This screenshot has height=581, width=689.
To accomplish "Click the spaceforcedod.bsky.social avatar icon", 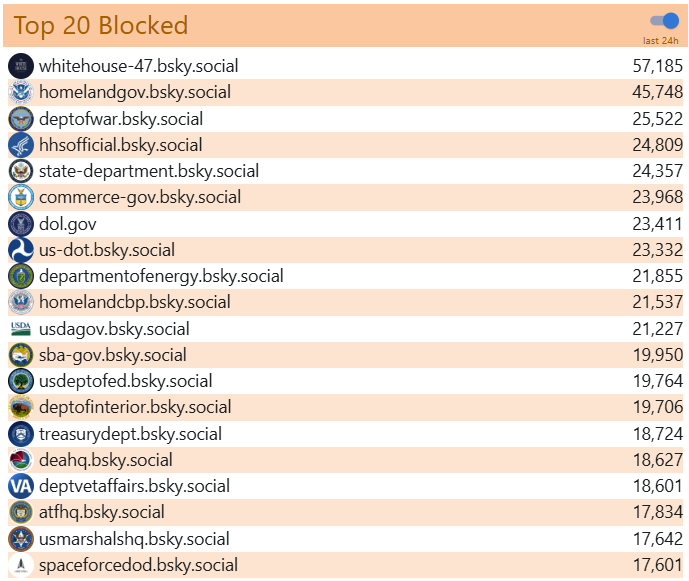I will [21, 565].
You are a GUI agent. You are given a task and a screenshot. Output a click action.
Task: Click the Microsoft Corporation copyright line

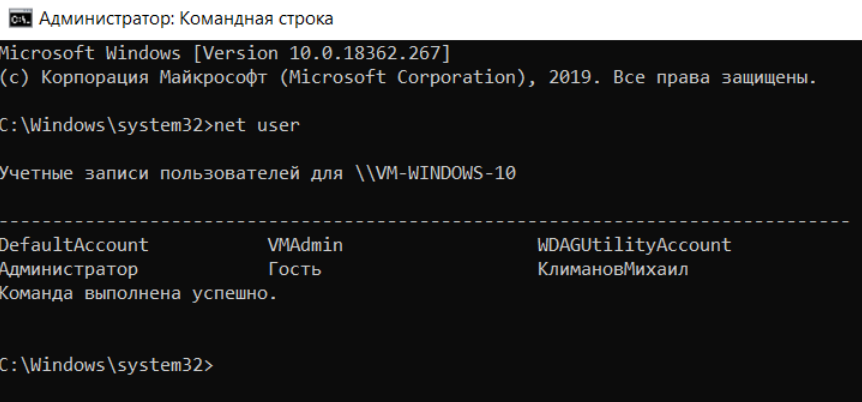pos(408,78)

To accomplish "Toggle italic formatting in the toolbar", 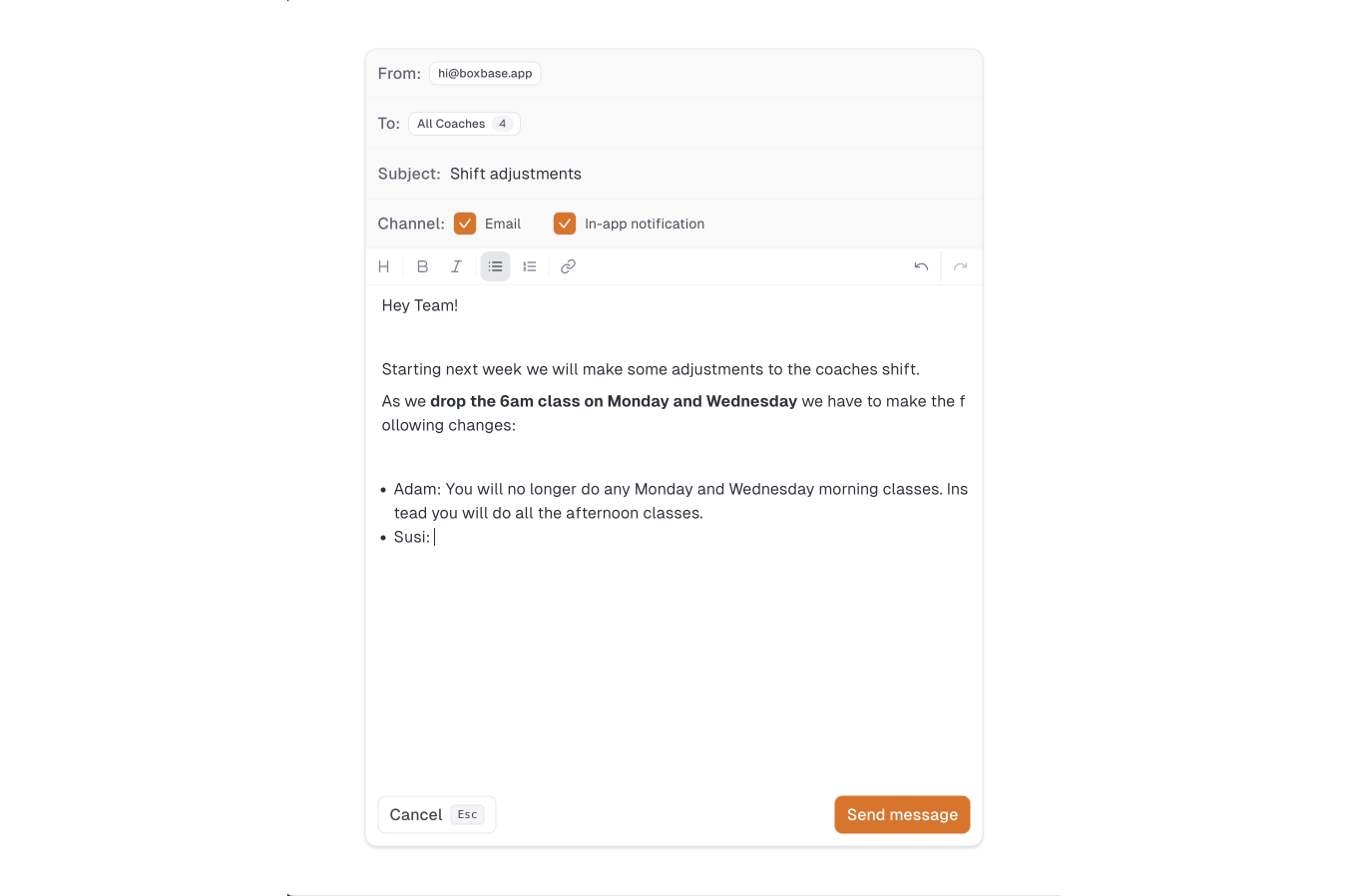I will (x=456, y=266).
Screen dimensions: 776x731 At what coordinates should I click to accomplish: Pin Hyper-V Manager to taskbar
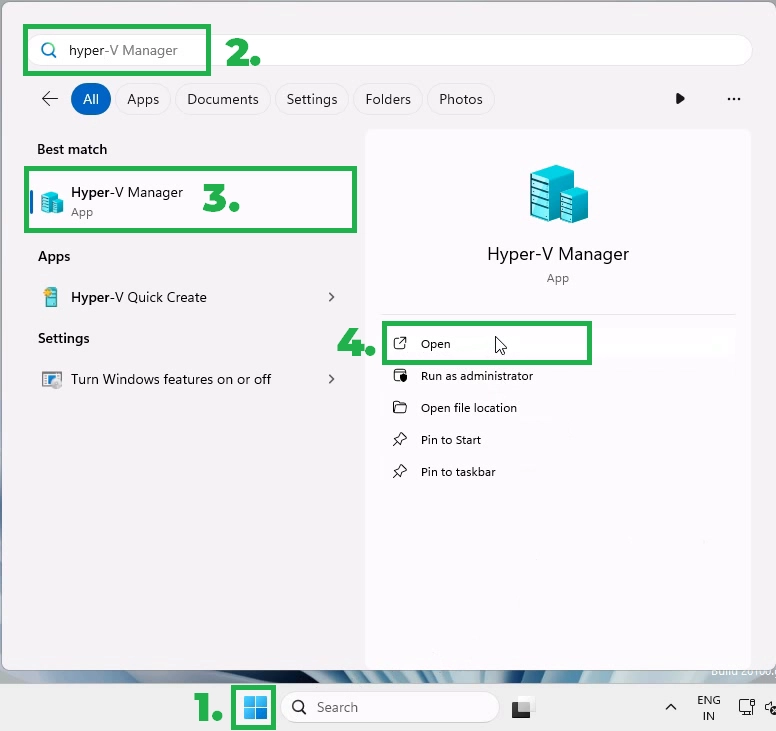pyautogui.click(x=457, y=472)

## EXERCISE OBJECTIVE:
Check each line of the records for "screenshot" and copy the ones that contain it.

## EXERCISE SOLUTION:
This screenshot has height=581, width=689.
You are a GUI agent. You are given a task and a screenshot. Output a click action.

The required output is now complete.